***** LISTED RECORDS *****

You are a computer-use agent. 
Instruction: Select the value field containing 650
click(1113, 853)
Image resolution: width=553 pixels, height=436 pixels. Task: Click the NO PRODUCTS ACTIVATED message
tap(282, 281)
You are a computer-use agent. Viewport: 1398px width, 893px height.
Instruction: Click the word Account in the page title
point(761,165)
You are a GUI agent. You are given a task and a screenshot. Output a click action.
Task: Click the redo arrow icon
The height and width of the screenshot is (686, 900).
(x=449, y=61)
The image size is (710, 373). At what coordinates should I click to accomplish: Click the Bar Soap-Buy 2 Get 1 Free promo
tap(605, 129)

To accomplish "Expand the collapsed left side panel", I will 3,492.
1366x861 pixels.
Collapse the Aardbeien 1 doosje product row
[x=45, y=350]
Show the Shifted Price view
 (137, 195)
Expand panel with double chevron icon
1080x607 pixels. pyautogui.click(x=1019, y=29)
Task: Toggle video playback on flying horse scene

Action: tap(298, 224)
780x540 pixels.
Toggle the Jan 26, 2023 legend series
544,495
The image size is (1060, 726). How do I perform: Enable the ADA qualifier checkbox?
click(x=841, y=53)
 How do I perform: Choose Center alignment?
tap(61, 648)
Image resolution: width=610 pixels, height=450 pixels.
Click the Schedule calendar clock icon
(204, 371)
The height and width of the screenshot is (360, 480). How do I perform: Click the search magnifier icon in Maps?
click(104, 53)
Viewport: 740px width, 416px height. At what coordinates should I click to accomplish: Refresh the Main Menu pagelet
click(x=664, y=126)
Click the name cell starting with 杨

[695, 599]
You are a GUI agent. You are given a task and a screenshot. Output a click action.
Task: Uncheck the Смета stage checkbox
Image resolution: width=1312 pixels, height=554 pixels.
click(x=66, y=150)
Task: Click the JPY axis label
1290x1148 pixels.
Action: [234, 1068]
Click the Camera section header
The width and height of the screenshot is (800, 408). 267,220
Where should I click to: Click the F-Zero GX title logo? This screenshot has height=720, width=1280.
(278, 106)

*****

WHAT YOU ARE ASKED TO DO
What this exercise asks for is every line of the data above with the word "computer".

RESULT
You are a computer-use agent. 
You are a computer-use agent. Viewport: 1398px width, 893px height.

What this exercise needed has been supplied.